__TASK INSTRUCTIONS__
Below are some records. Set each one down exactly as it reads.

__STUDY MATERIAL__
- Opening Delimiter -

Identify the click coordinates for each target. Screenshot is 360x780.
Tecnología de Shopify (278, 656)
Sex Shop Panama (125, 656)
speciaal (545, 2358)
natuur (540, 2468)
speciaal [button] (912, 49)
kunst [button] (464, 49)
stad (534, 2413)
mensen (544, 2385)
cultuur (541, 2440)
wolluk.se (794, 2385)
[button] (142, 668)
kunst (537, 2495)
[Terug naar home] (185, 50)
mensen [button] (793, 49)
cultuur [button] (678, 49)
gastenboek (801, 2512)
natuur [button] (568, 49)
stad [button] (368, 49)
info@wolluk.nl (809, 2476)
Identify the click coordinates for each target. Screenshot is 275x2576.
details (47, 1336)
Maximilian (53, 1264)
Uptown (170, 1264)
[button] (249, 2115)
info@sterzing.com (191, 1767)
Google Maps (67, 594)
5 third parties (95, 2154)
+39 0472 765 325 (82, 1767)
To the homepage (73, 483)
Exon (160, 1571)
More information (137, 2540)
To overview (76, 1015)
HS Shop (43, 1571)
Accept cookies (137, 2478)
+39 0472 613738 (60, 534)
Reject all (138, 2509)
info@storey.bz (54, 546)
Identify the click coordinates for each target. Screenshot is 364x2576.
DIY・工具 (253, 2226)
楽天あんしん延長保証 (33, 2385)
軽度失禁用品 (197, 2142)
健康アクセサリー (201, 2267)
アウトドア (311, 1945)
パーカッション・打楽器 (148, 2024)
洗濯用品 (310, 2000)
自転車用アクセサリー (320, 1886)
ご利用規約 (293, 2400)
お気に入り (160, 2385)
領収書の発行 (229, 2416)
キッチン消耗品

- Closing Delimiter -

__EXERCISE ANSWER__
Identify the click coordinates for each target. Screenshot is 360x780.
Tecnología de Shopify (278, 656)
Sex Shop Panama (125, 656)
speciaal (545, 2358)
natuur (540, 2468)
speciaal [button] (912, 49)
kunst [button] (464, 49)
stad (534, 2413)
mensen (544, 2385)
cultuur (541, 2440)
wolluk.se (794, 2385)
[button] (142, 668)
kunst (537, 2495)
[Terug naar home] (185, 50)
mensen [button] (793, 49)
cultuur [button] (678, 49)
gastenboek (801, 2512)
natuur [button] (568, 49)
stad [button] (368, 49)
info@wolluk.nl (809, 2476)
Identify the click coordinates for each target. Screenshot is 275x2576.
details (47, 1336)
Maximilian (53, 1264)
Uptown (170, 1264)
[button] (249, 2115)
info@sterzing.com (191, 1767)
Google Maps (67, 594)
5 third parties (95, 2154)
+39 0472 765 325 (82, 1767)
To the homepage (73, 483)
Exon (160, 1571)
More information (137, 2540)
To overview (76, 1015)
HS Shop (43, 1571)
Accept cookies (137, 2478)
+39 0472 613738 (60, 534)
Reject all (138, 2509)
info@storey.bz (54, 546)
Identify the click coordinates for each target. Screenshot is 364x2576.
DIY・工具 (253, 2226)
楽天あんしん延長保証 (33, 2385)
軽度失禁用品 (197, 2142)
健康アクセサリー (201, 2267)
アウトドア (311, 1945)
パーカッション・打楽器 (148, 2024)
洗濯用品 (310, 2000)
自転車用アクセサリー (320, 1886)
ご利用規約 (293, 2400)
お気に入り (160, 2385)
領収書の発行 (229, 2416)
キッチン消耗品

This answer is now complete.